## DATA FOR THE TASK
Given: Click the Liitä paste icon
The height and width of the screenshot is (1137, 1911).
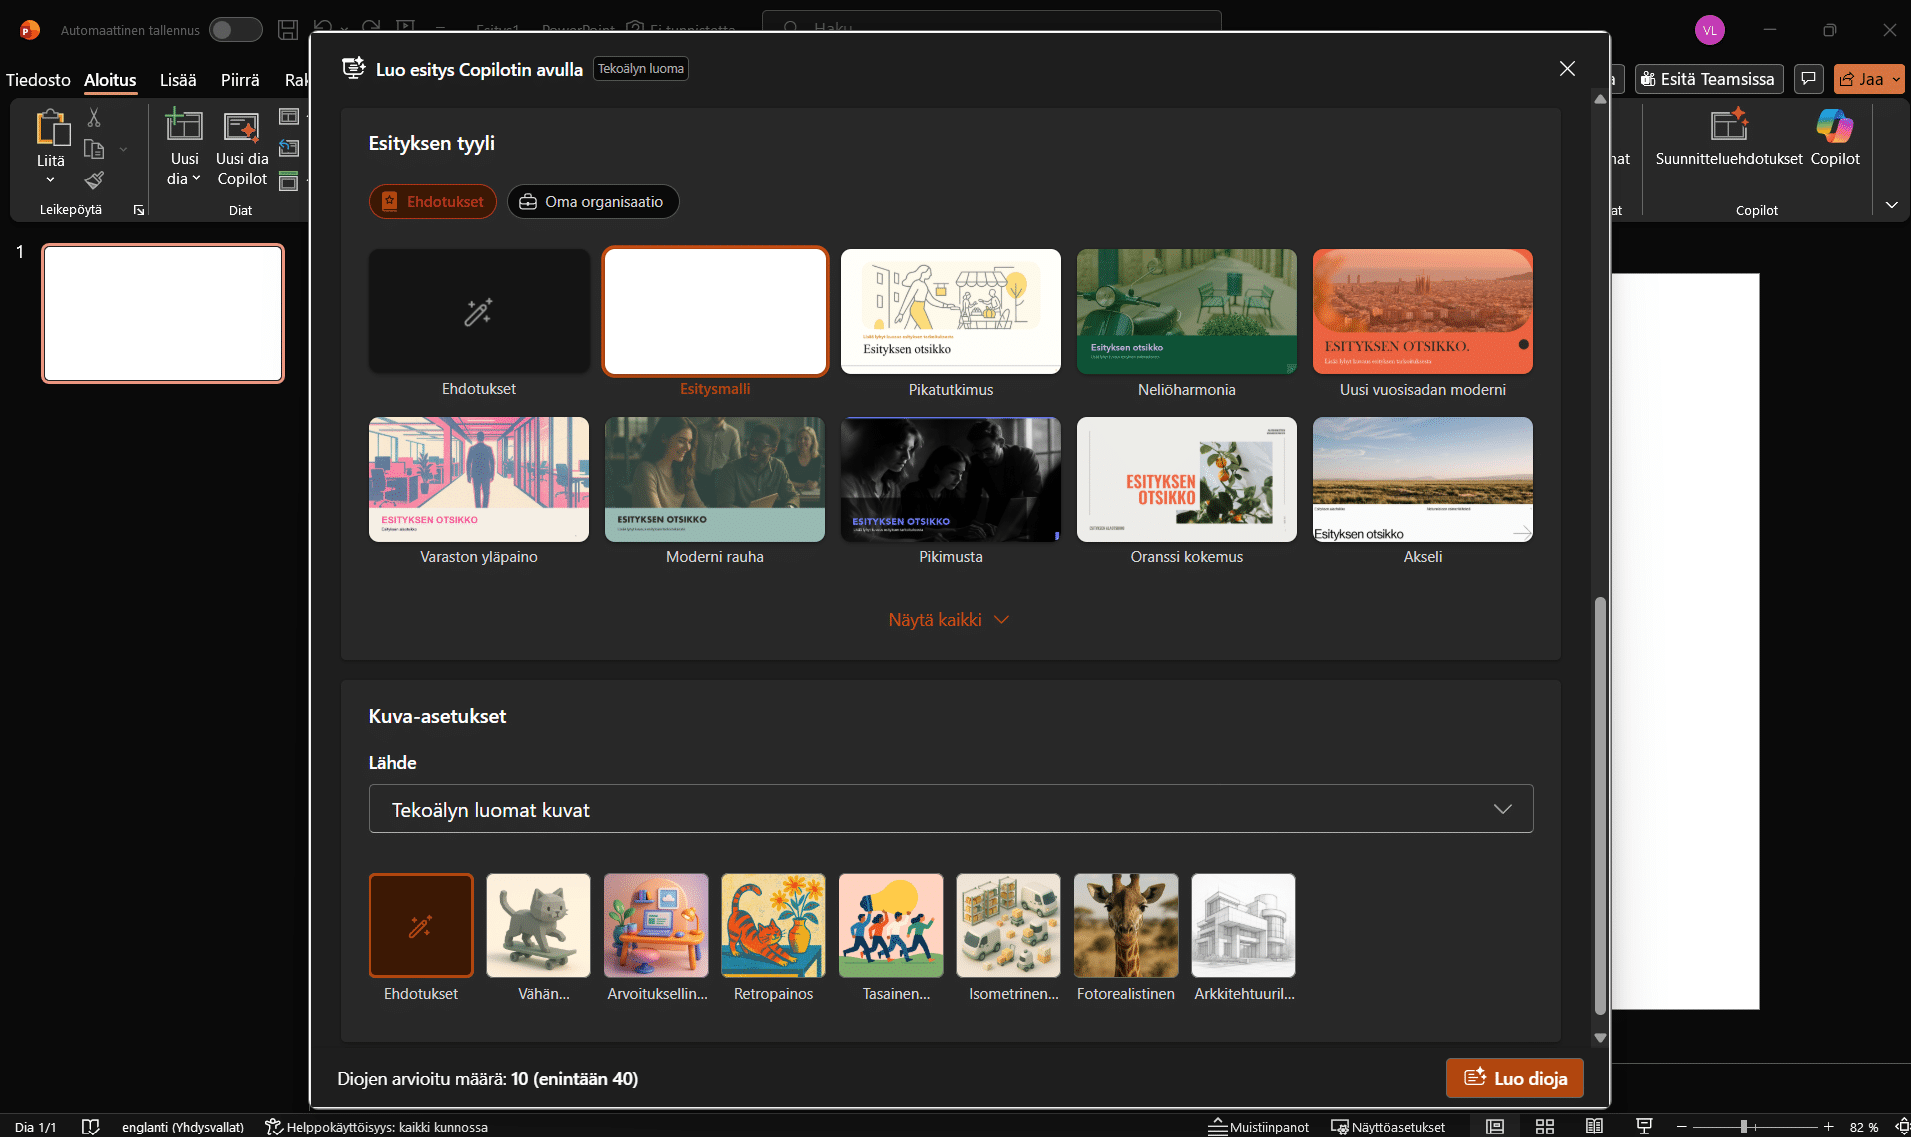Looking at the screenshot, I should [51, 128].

---

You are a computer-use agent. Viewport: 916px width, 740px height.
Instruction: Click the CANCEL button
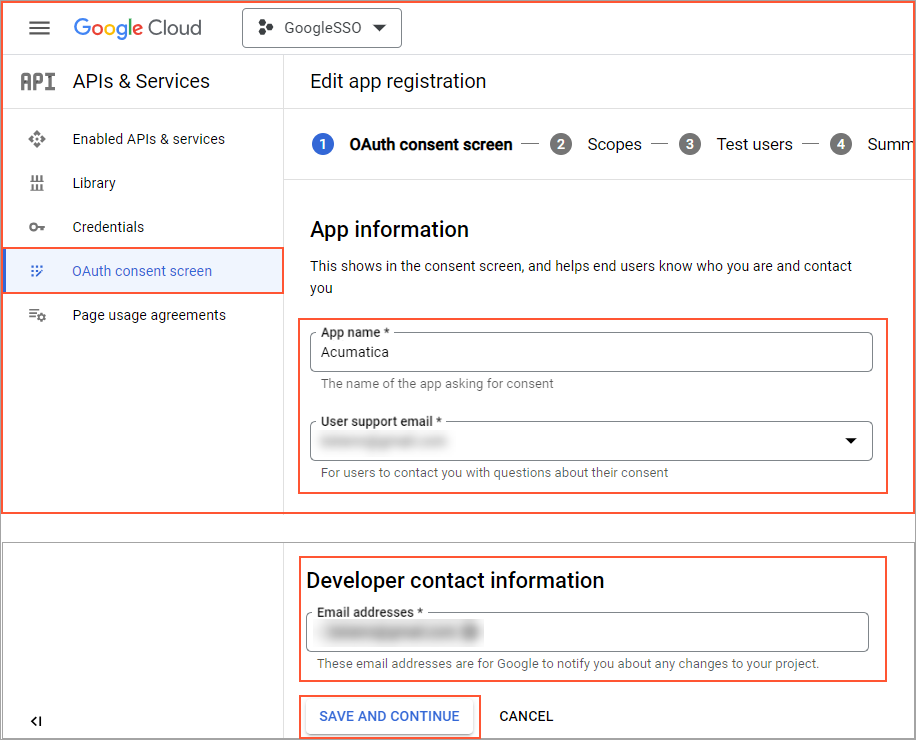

## DESCRIPTION OF THE TASK
Looking over the records, find each line with the word "Click" and copy it.

## ANSWER FOR THIS EXERCISE
Given: Click the Liitä paste icon
Instruction: Click the CANCEL button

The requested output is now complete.